Records:
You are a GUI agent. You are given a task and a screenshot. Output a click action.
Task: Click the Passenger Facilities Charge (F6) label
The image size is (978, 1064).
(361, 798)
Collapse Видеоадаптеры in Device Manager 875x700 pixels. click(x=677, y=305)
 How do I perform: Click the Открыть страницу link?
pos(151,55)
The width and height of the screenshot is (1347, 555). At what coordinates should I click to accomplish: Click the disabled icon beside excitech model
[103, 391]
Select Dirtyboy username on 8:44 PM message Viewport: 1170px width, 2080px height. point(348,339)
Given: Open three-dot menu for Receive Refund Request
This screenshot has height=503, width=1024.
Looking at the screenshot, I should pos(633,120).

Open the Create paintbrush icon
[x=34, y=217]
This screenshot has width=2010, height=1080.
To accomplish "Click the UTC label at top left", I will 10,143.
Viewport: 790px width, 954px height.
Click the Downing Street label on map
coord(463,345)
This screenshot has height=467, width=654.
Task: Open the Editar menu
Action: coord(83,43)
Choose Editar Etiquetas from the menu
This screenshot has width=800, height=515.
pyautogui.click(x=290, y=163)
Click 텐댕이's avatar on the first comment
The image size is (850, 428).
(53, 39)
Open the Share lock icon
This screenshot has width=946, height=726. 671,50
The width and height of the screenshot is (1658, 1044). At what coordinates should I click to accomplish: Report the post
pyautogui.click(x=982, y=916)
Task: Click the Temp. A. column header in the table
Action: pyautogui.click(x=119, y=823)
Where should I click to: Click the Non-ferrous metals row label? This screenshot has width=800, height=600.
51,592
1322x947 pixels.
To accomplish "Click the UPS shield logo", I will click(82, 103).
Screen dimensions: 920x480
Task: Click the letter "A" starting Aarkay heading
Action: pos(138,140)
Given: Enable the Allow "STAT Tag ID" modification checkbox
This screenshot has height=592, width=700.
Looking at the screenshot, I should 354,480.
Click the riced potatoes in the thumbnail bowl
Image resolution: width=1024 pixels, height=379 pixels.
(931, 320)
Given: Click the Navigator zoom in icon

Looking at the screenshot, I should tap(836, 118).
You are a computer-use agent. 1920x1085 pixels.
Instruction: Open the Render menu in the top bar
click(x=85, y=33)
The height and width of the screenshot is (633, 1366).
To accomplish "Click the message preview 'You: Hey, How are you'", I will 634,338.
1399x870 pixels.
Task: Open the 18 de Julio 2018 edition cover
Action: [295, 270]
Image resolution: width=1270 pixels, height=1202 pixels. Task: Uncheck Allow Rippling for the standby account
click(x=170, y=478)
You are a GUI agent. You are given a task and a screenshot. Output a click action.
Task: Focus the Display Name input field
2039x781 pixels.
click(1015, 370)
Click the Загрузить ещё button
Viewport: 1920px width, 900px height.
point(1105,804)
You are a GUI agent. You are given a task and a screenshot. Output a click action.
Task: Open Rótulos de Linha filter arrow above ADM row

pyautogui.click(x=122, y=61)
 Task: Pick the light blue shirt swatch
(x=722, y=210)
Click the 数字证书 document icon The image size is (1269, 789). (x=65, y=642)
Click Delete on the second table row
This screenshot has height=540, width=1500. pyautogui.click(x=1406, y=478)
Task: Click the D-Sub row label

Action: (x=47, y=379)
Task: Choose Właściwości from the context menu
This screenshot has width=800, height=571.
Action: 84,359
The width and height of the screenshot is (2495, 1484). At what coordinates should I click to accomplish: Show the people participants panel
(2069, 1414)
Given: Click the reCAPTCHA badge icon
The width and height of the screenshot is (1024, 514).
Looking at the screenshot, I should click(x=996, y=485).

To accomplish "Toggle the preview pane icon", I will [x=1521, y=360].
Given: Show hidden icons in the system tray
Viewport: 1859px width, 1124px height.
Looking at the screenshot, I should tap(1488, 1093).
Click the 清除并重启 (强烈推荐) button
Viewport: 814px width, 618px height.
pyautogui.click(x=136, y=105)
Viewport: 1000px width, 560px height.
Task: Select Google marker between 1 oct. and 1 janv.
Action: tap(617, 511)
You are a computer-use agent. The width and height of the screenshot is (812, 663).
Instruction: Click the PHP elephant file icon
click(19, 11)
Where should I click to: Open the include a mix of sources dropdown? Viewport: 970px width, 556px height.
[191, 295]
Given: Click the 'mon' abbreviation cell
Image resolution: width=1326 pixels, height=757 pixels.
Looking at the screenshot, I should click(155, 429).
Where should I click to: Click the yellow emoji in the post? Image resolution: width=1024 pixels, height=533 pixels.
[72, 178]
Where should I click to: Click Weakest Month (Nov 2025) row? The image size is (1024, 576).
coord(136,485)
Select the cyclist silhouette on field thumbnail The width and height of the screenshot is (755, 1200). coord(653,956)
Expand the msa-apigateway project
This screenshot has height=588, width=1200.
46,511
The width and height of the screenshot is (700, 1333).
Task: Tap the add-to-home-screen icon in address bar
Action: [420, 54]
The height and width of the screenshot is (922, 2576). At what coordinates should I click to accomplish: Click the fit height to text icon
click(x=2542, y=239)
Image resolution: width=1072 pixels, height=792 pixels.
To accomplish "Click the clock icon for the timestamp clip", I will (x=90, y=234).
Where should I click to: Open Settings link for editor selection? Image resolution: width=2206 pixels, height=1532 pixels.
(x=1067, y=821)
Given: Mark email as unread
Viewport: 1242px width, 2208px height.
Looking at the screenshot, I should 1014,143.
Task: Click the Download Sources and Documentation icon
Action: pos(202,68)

**Aim of the exercise**
Please extract the lines from the one containing "Given: Show hidden icons in the system tray" through the one containing "coord(136,485)", both included, and repeat them exactly.

**Final result**
Given: Show hidden icons in the system tray
Viewport: 1859px width, 1124px height.
Looking at the screenshot, I should tap(1488, 1093).
Click the 清除并重启 (强烈推荐) button
Viewport: 814px width, 618px height.
pyautogui.click(x=136, y=105)
Viewport: 1000px width, 560px height.
Task: Select Google marker between 1 oct. and 1 janv.
Action: tap(617, 511)
You are a computer-use agent. The width and height of the screenshot is (812, 663).
Instruction: Click the PHP elephant file icon
click(19, 11)
Where should I click to: Open the include a mix of sources dropdown? Viewport: 970px width, 556px height.
[191, 295]
Given: Click the 'mon' abbreviation cell
Image resolution: width=1326 pixels, height=757 pixels.
Looking at the screenshot, I should click(155, 429).
Where should I click to: Click the yellow emoji in the post? Image resolution: width=1024 pixels, height=533 pixels.
[72, 178]
Where should I click to: Click Weakest Month (Nov 2025) row? The image size is (1024, 576).
coord(136,485)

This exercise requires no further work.